What needs to be done:
Rewrite everything from the line containing "is (700, 400)." down to the line containing "center [40, 144].", swapping "Find the location of" for "Locate" and keeping all else unchanged.

Exercise materials:
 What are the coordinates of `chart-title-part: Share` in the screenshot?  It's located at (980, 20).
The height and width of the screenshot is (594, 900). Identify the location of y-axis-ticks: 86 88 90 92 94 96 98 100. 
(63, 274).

==

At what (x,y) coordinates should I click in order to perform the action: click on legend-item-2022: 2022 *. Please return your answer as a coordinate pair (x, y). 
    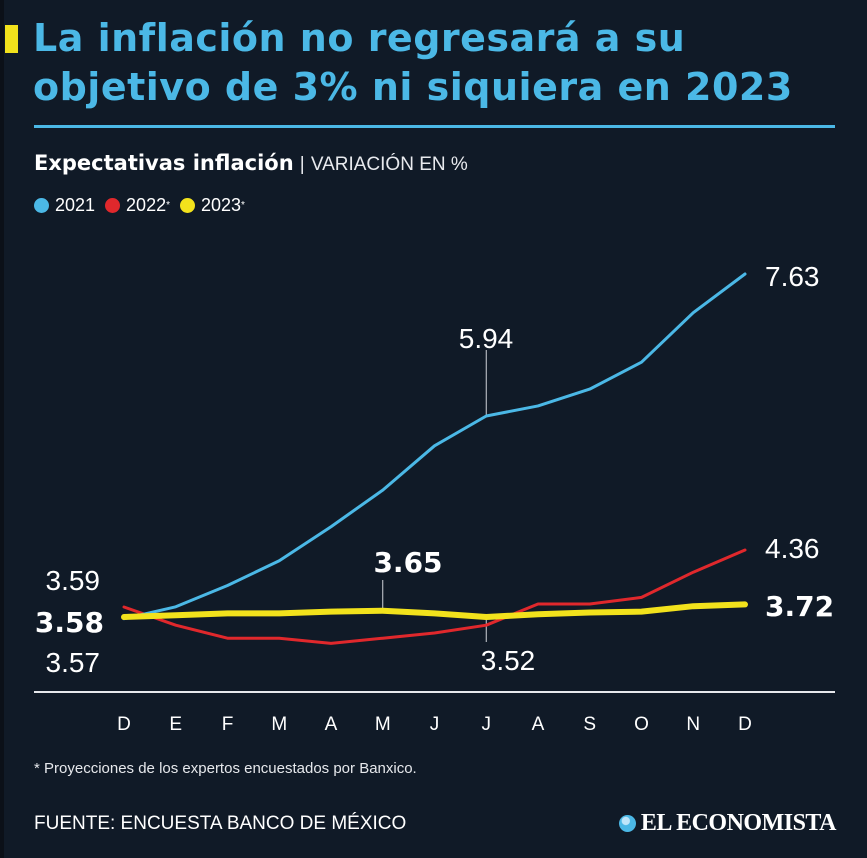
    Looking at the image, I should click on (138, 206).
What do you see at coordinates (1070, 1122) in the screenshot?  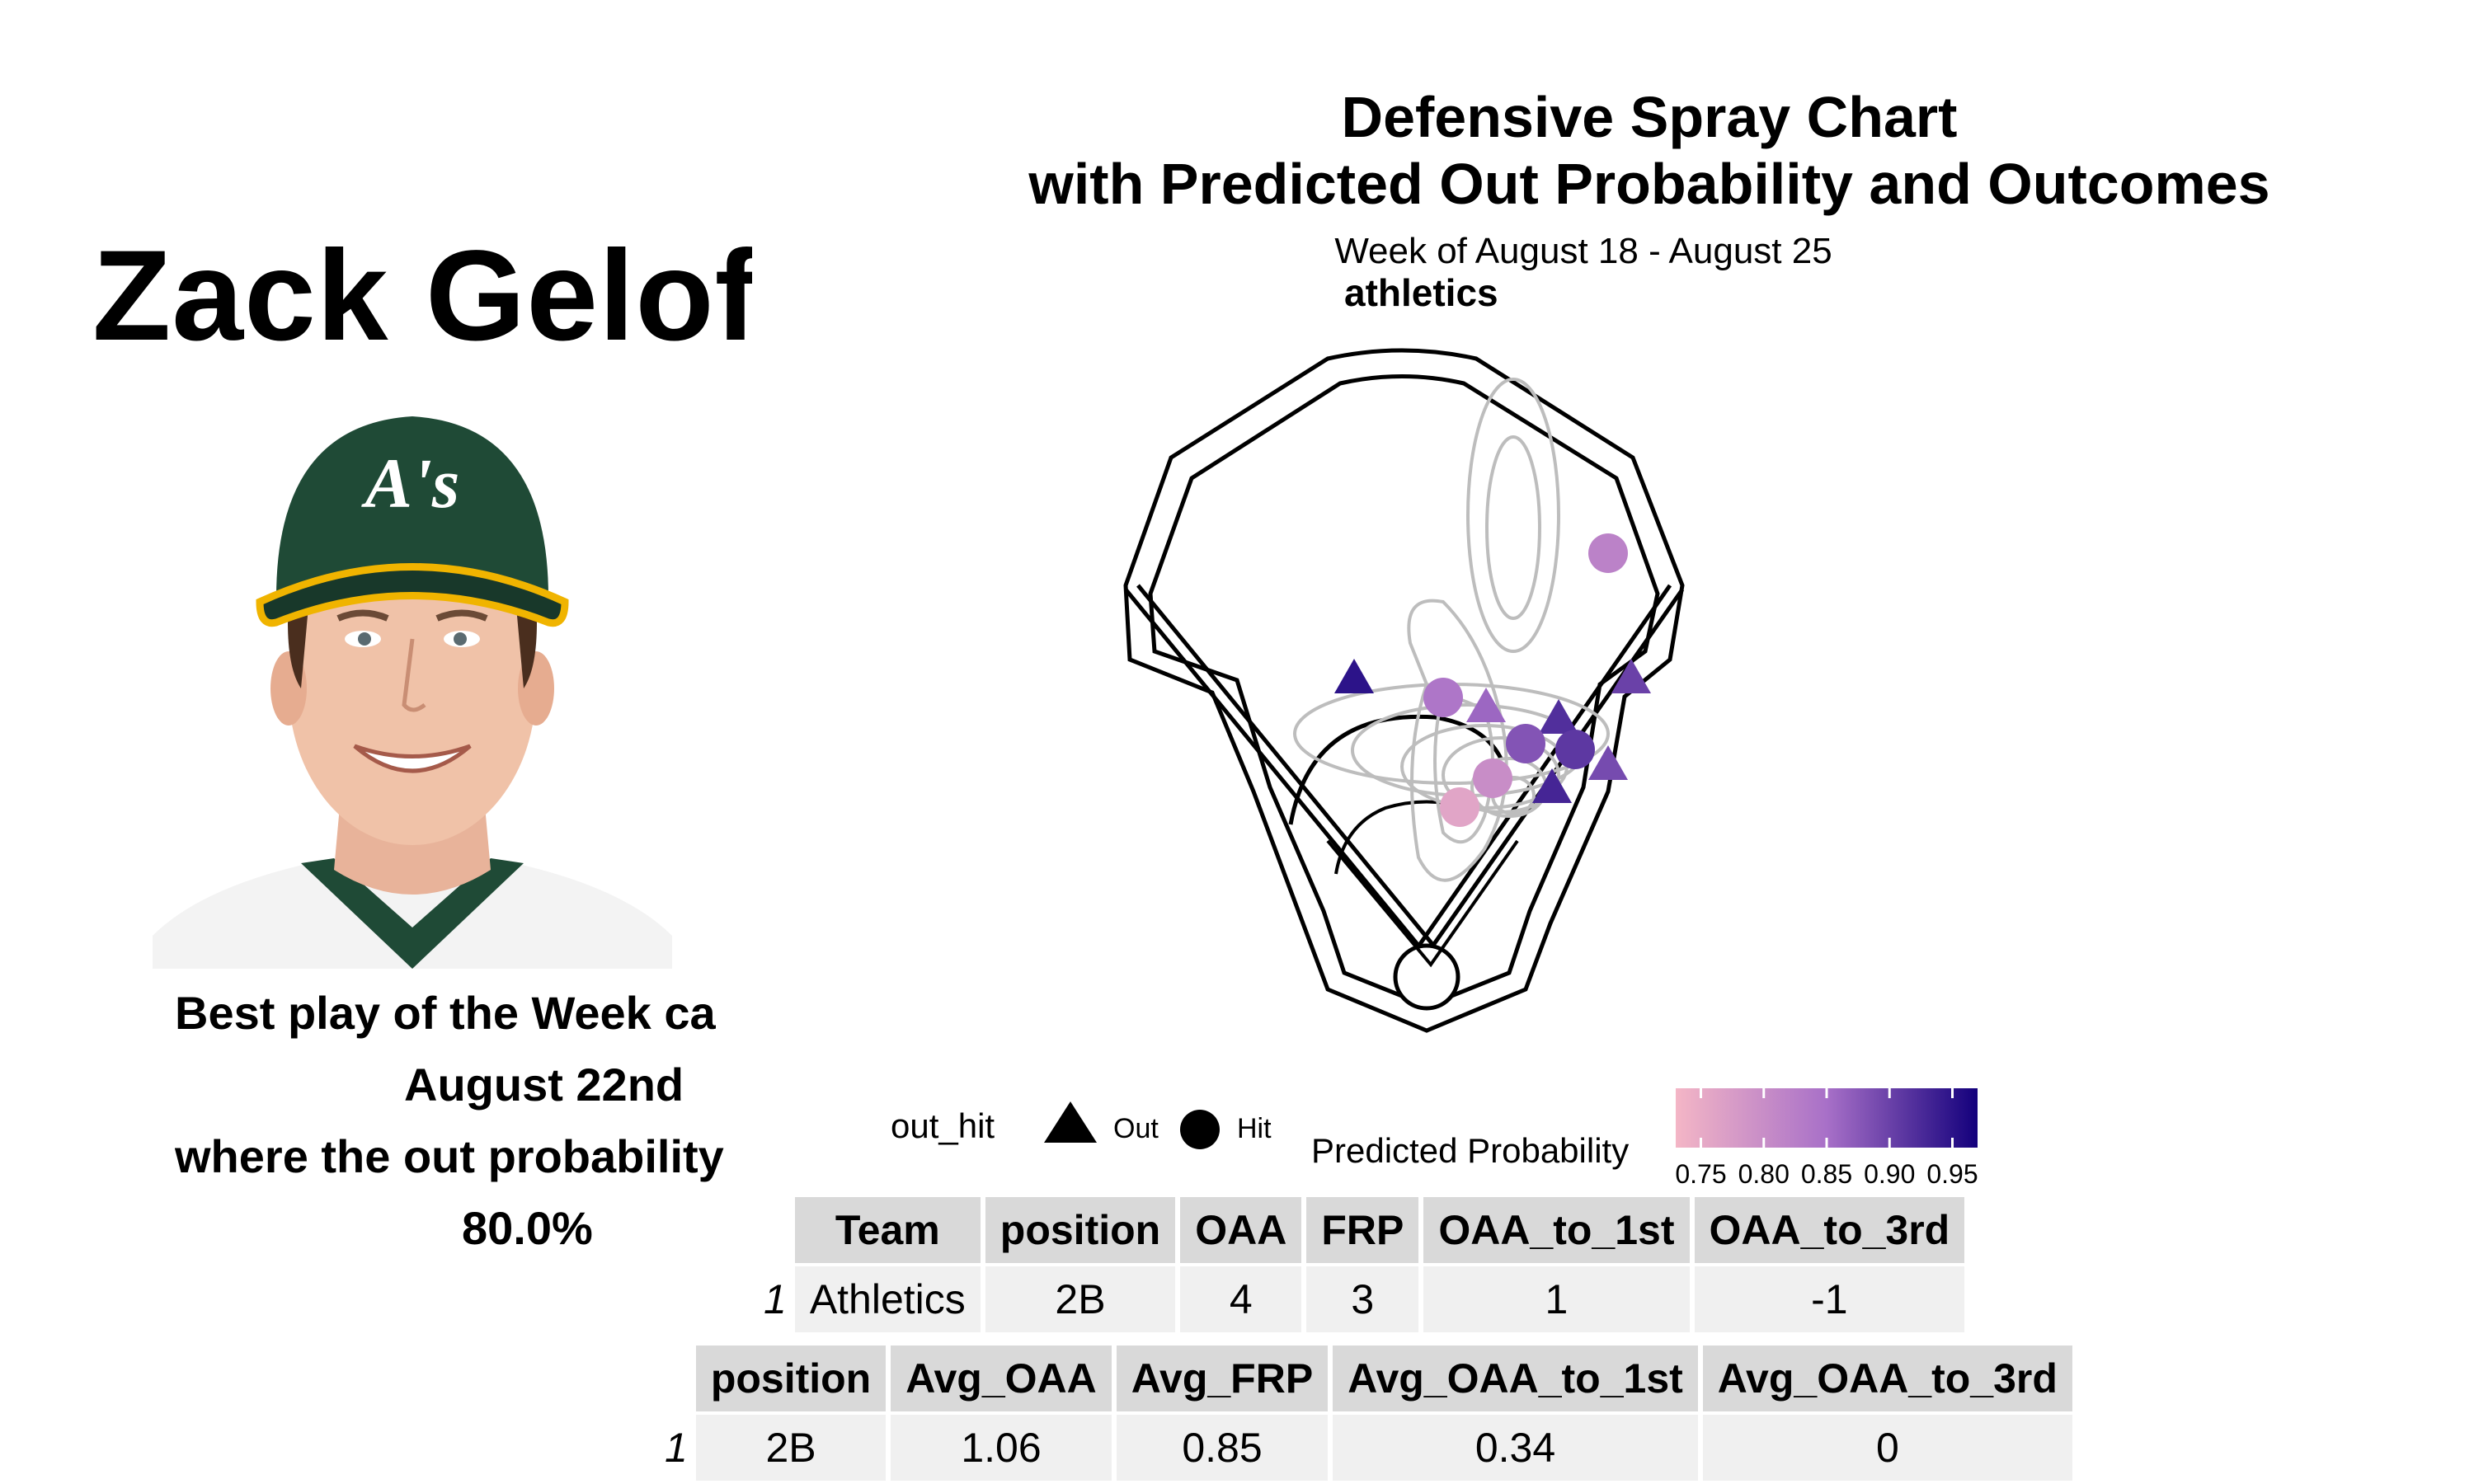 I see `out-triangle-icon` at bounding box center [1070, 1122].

---

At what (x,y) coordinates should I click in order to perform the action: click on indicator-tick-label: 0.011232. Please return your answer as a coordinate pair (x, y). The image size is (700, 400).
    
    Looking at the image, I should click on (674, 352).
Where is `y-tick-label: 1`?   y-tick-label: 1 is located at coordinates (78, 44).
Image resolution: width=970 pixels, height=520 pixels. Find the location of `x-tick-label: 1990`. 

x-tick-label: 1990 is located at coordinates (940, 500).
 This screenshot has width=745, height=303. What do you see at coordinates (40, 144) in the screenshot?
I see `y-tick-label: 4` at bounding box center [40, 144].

The completed task:
At what (x,y) coordinates should I click in order to perform the action: click on indicator-tick-label: 0.011232. Please return your answer as a coordinate pair (x, y). The image size is (700, 400).
    
    Looking at the image, I should click on (674, 352).
Where is `y-tick-label: 1`?   y-tick-label: 1 is located at coordinates (78, 44).
Image resolution: width=970 pixels, height=520 pixels. Locate `x-tick-label: 1990`. 

x-tick-label: 1990 is located at coordinates (940, 500).
 This screenshot has width=745, height=303. What do you see at coordinates (40, 144) in the screenshot?
I see `y-tick-label: 4` at bounding box center [40, 144].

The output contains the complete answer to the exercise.